> _Exercise_: Put the lines from the one holding "Find the location of a" through the one holding "tool-random: Random is", both included, into a numbered list with blank lines dropped. Leave the pictures out.

> _Provided records_:
# # # # #
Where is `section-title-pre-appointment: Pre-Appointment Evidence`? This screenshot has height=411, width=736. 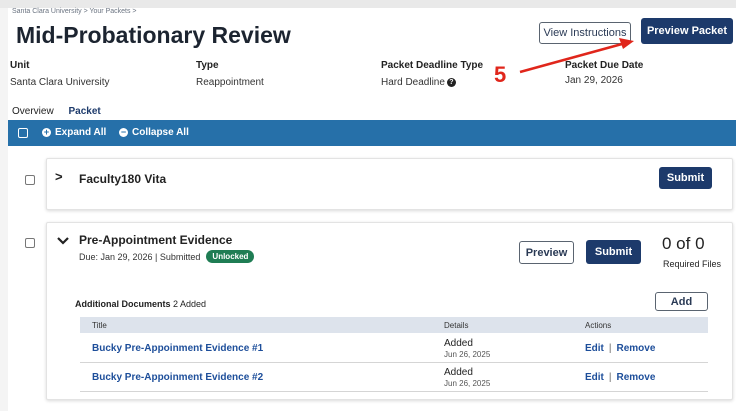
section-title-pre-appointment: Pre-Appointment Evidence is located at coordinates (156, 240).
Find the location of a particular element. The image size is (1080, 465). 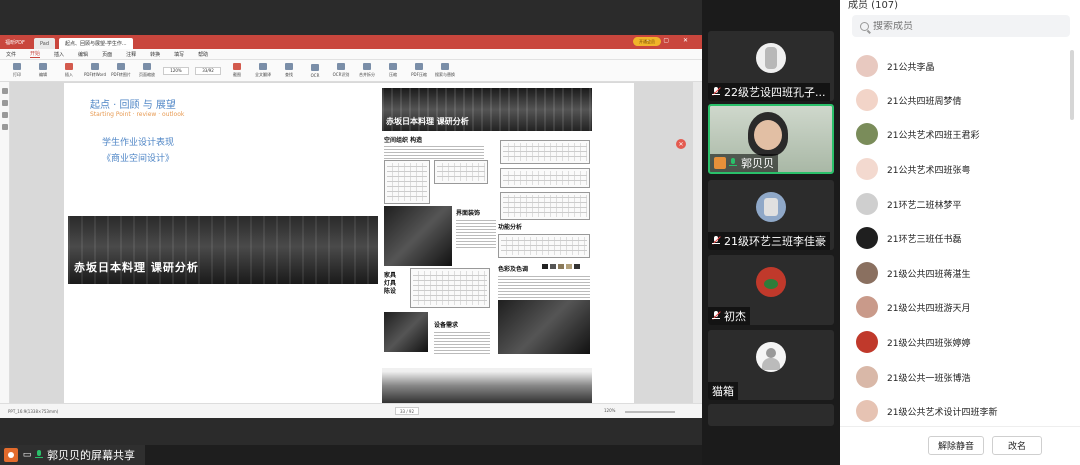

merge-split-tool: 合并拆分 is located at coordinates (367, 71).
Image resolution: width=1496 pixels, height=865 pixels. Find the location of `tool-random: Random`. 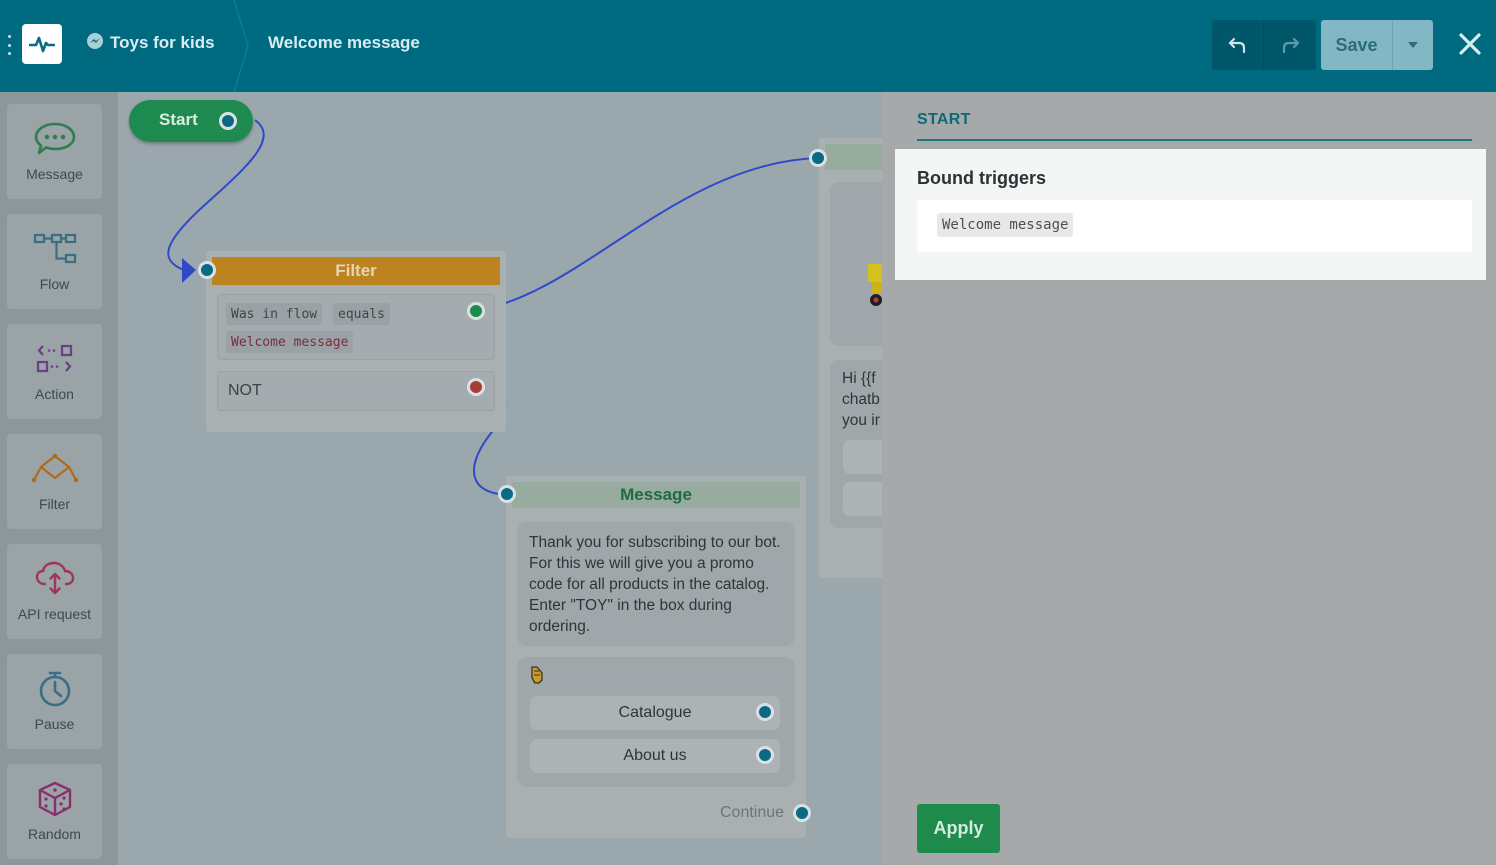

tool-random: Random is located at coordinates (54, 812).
# # # # #
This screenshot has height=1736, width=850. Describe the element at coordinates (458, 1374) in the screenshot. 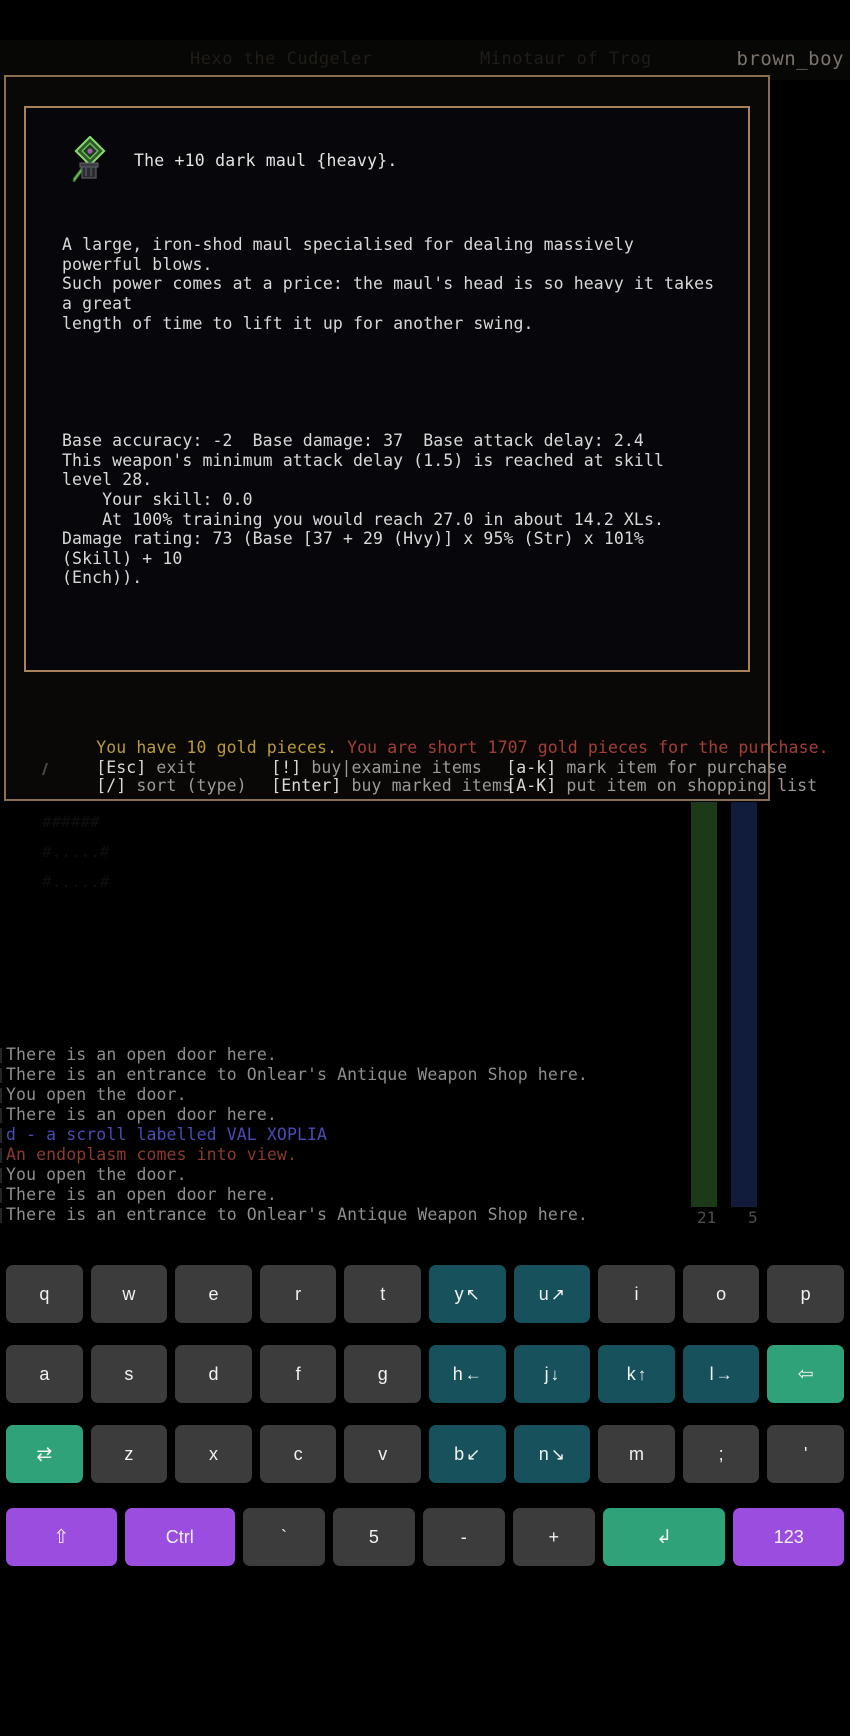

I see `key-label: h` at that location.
# # # # #
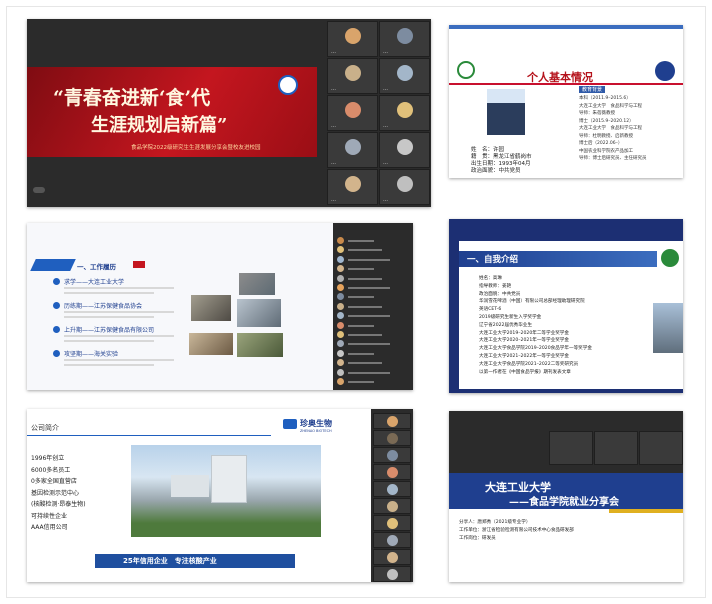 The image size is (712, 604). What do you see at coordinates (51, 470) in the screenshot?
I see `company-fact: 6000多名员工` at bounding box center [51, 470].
# # # # #
> _Output below_:
1. Find the location of a particular element. The image size is (1080, 465). 
2. merge-split-tool: 合并拆分 is located at coordinates (367, 71).
3. Image resolution: width=1496 pixels, height=865 pixels. Find the location of `tool-random: Random`. 
4. tool-random: Random is located at coordinates (54, 812).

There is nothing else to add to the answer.